The Rev. Emily Wilton admits that, like many Americans, she’s become less than consistent in how she deals with COVID-19 in her daily life.
“I’m just kind of randomly doing things or not,” she said, explaining that, before donning a mask, she thinks about who she’ll be seeing in the near future, including their age and whether or not they have preexisting conditions.
Such is the case for most people as the COVID-19 crisis continues to evolve. Two omicron subvariants — BA.4 and BA.5 — that seem to evade prior immunities are raising questions that were common in the early days of the pandemic: To mask or not? To gather or not? Indoors or out? Six feet apart? What about hugging? Shaking hands?
Confused — and fatigued by years of trying to avoid a virus that seems increasingly unavoidable — Americans are vacillating between vigilance and submission. Faith leaders are no exception.
“I would say there’s a deep desire to be ‘back to normal,’” said the Rev. Wilton, who leads Titusville United Methodist Church in New Jersey. When her church temporarily tightened restrictions again during the first omicron outbreak in December, there was “just this sense of going backwards,” she said, adding that, since then, the church has moved steadily toward being completely open.
“I’ve tried to intentionally frame each change that we’ve made as, ‘This is what we need to do right now to be safe, to care for one another, and let’s not think about it as progress because then it’s harder to go back if we need to,’” she said.
Now, her congregation isn’t doing much to address the latest COVID-19 subvariants, the Rev. Wilton said, explaining that the “vast majority” of her small congregation is vaccinated. “Not that that seems to make a big difference these days,” she added. “But, from what I gather, there doesn’t seem to be too much concern with the new variants.”

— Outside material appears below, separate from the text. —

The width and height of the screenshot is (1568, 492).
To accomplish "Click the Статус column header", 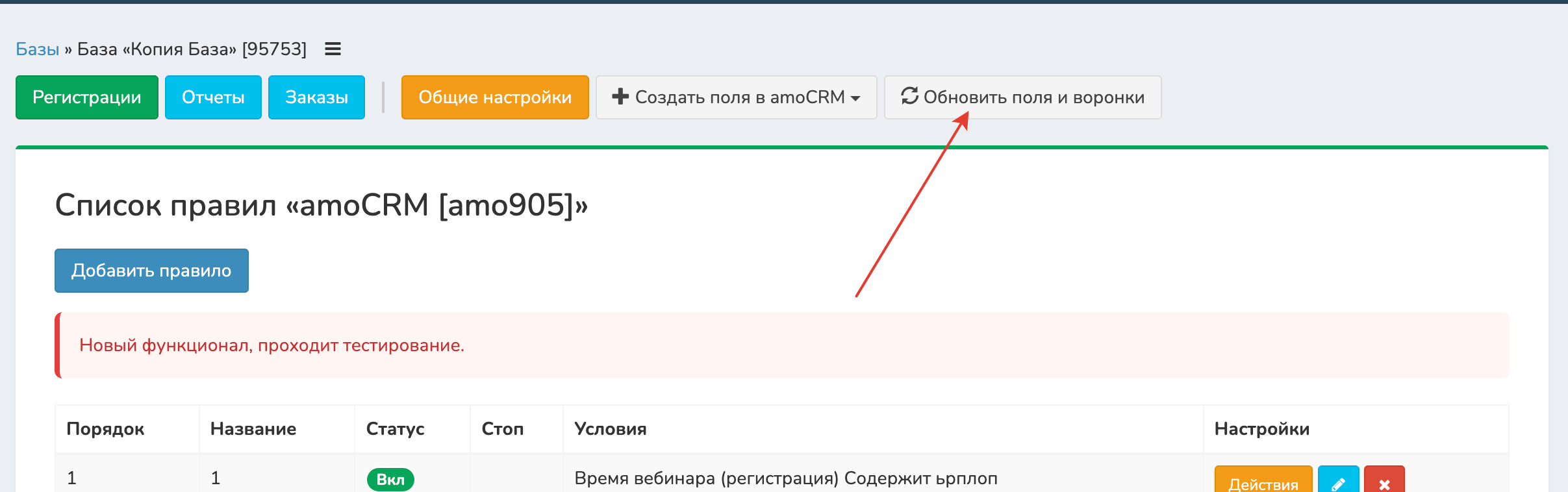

Amid the omicron BA.4 and BA.5 surge — which experts say could become the second-largest wave of the pandemic — other religious leaders say they’re facing tough decisions about whether or not to reinstitute the pandemic protocols they’ve already done away with. Most say they’re monitoring the situation closely, looking at both local infection and vaccination rates, as well as hospitals’ capacity, but they are currently leaving it up to congregants to make individual decisions.
“We’re going to react differently to an increase in cases than we would have a year ago, and I think that’s probably true for most people. As far as church goes, I think the combination of pandemic fatigue, availability of vaccines and hospital capacity makes us less likely to make major adjustments today compared to two years ago,” said the Rev. Brennan Hurley, associate pastor of Stonington United Methodist Church in Illinois.
In general, synagogues are taking a similar approach, though there is at least one synagogue that has resurrected its mask mandate.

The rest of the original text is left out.